● **Exercise details**: Show each line of the records in which the word "selon" occurs.
---------- Input for this task ----------
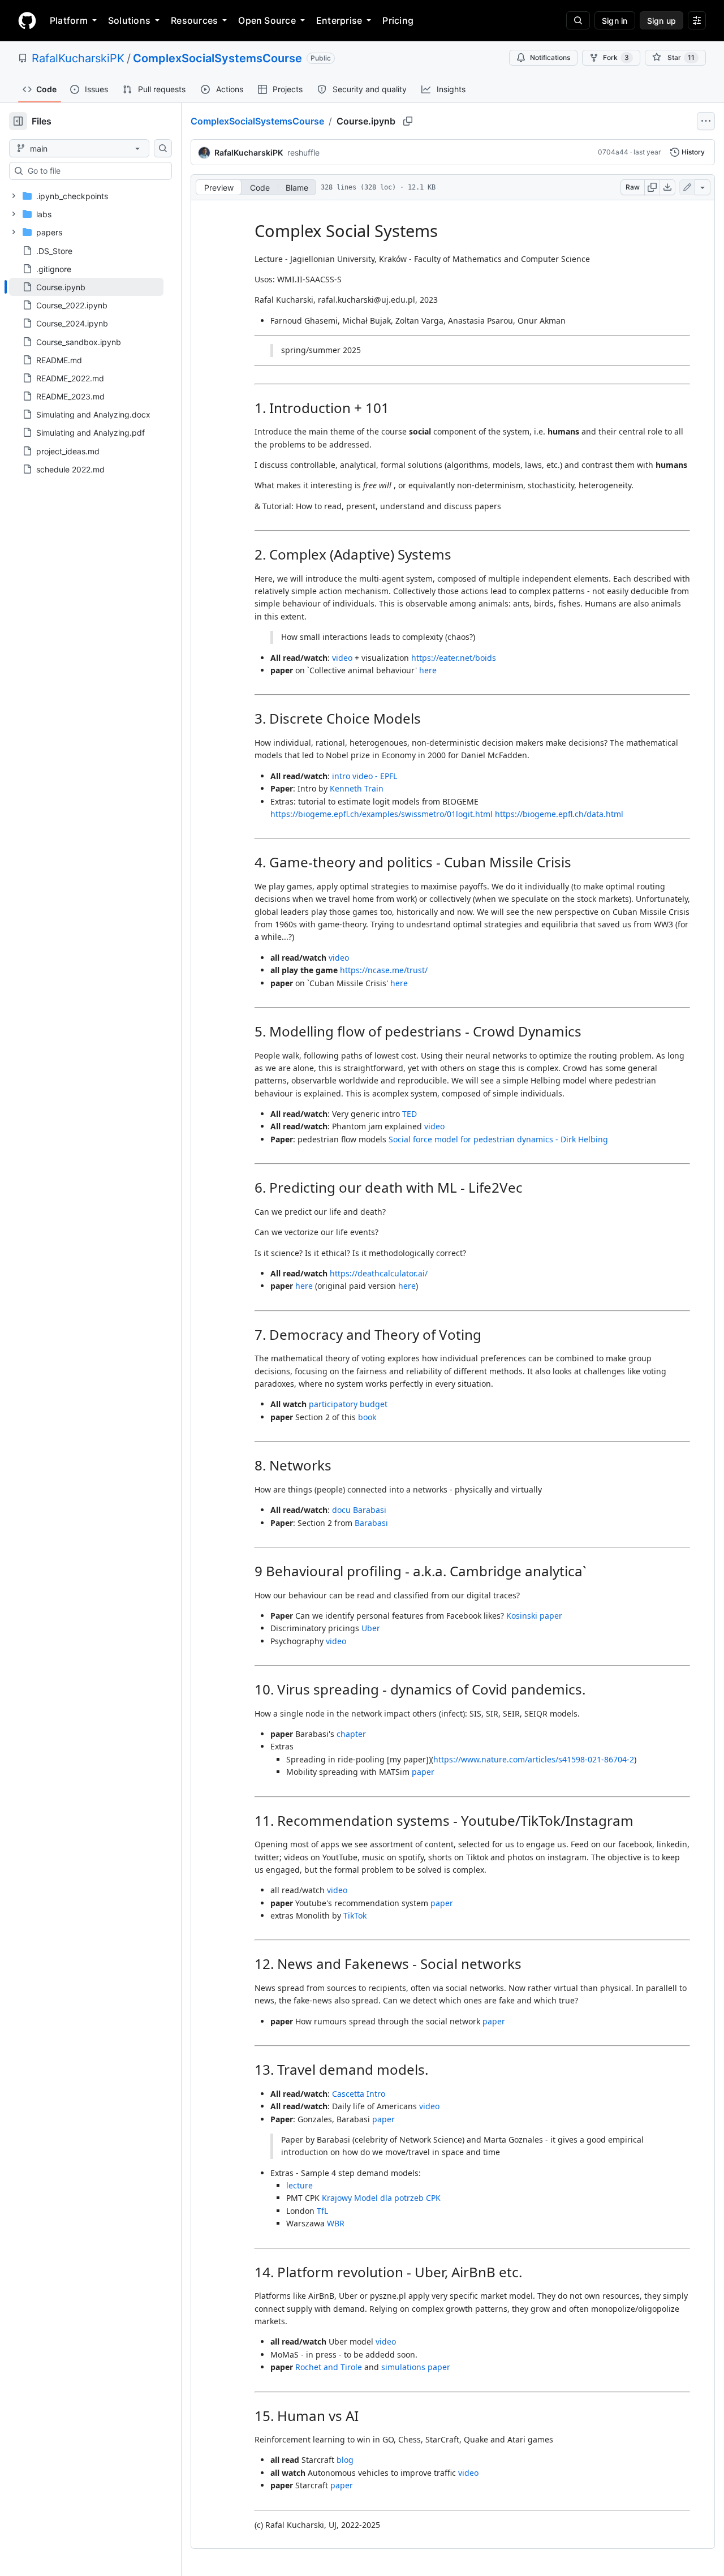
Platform (69, 20)
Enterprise (339, 20)
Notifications (550, 57)
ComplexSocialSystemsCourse (217, 58)
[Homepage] (27, 20)
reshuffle (303, 152)
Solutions (129, 20)
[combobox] (95, 170)
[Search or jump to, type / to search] (578, 20)
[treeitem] (86, 287)
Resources (194, 20)
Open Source (267, 20)
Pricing (397, 20)
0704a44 (613, 152)
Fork (616, 57)
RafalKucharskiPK (78, 58)
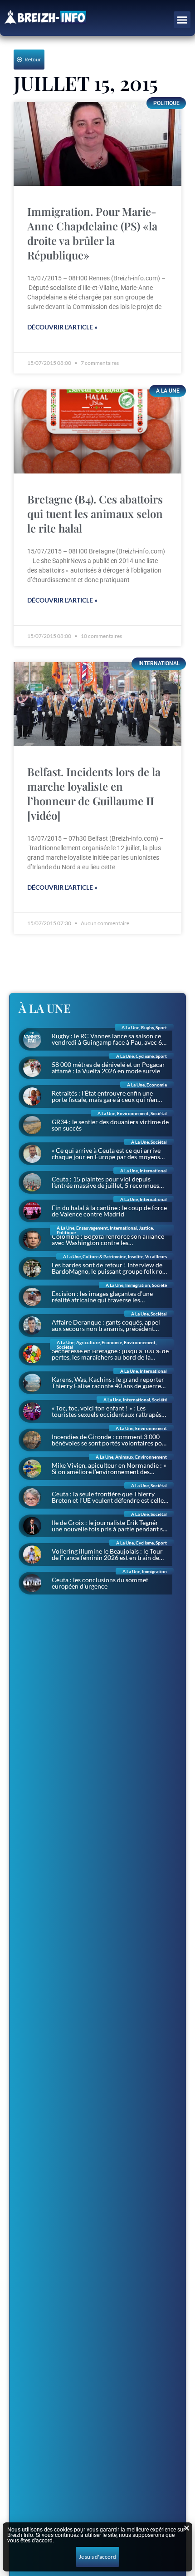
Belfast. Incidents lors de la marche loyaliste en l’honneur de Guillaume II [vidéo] (94, 793)
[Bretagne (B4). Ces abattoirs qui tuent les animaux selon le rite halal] (97, 431)
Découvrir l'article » (62, 327)
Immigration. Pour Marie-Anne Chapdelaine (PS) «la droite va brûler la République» (92, 233)
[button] (182, 20)
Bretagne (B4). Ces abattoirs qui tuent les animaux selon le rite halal (95, 513)
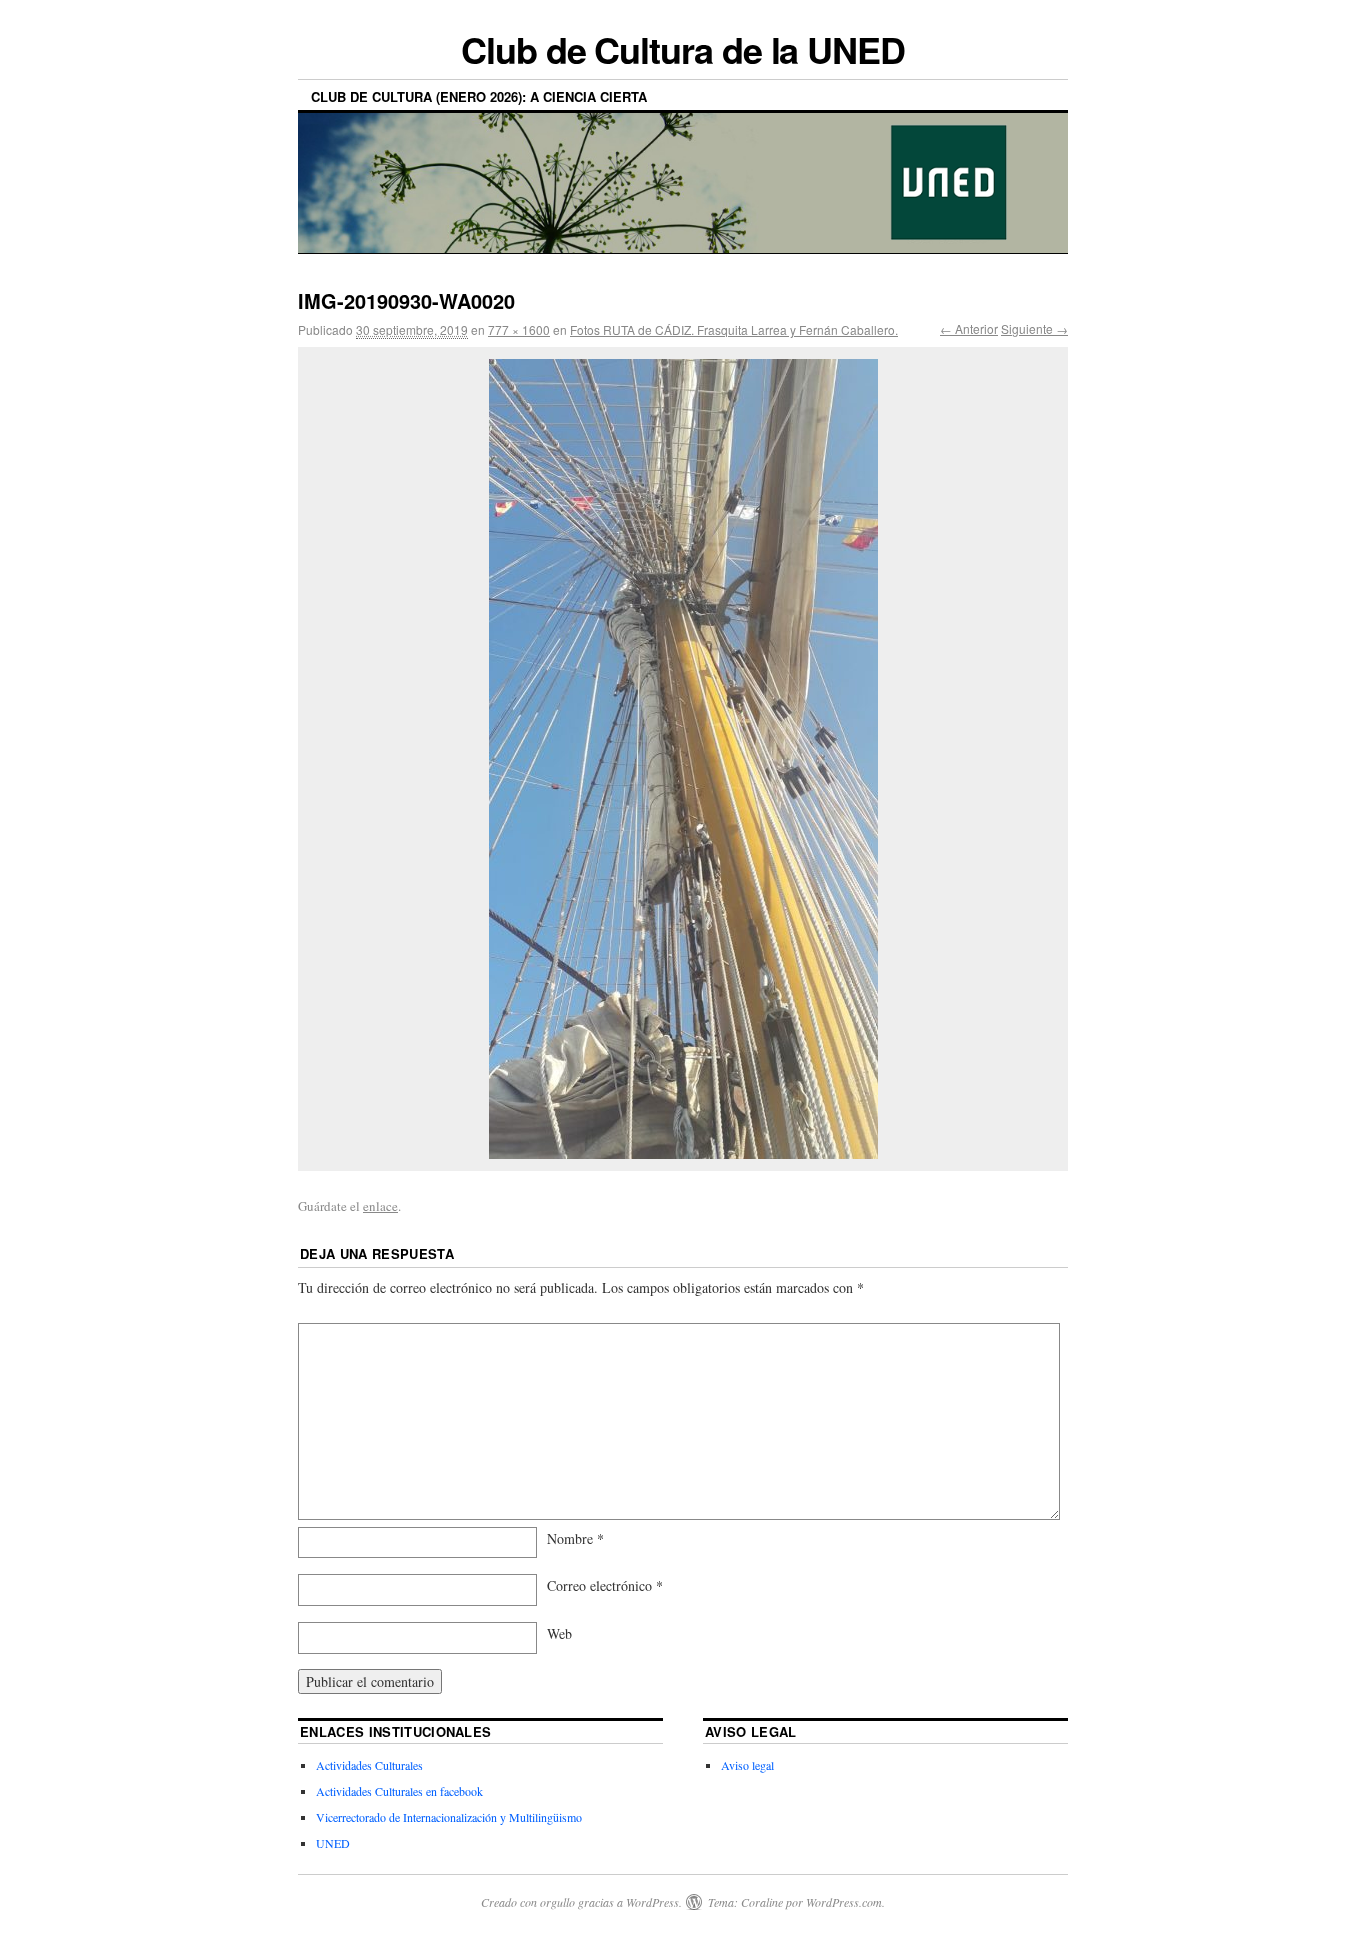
----------
● **Task answer**:
[Bretagne (B4). Ces abattoirs qui tuent les animaux selon le rite halal] (97, 431)
Bretagne (B4). Ces abattoirs qui tuent les animaux selon le rite halal (95, 513)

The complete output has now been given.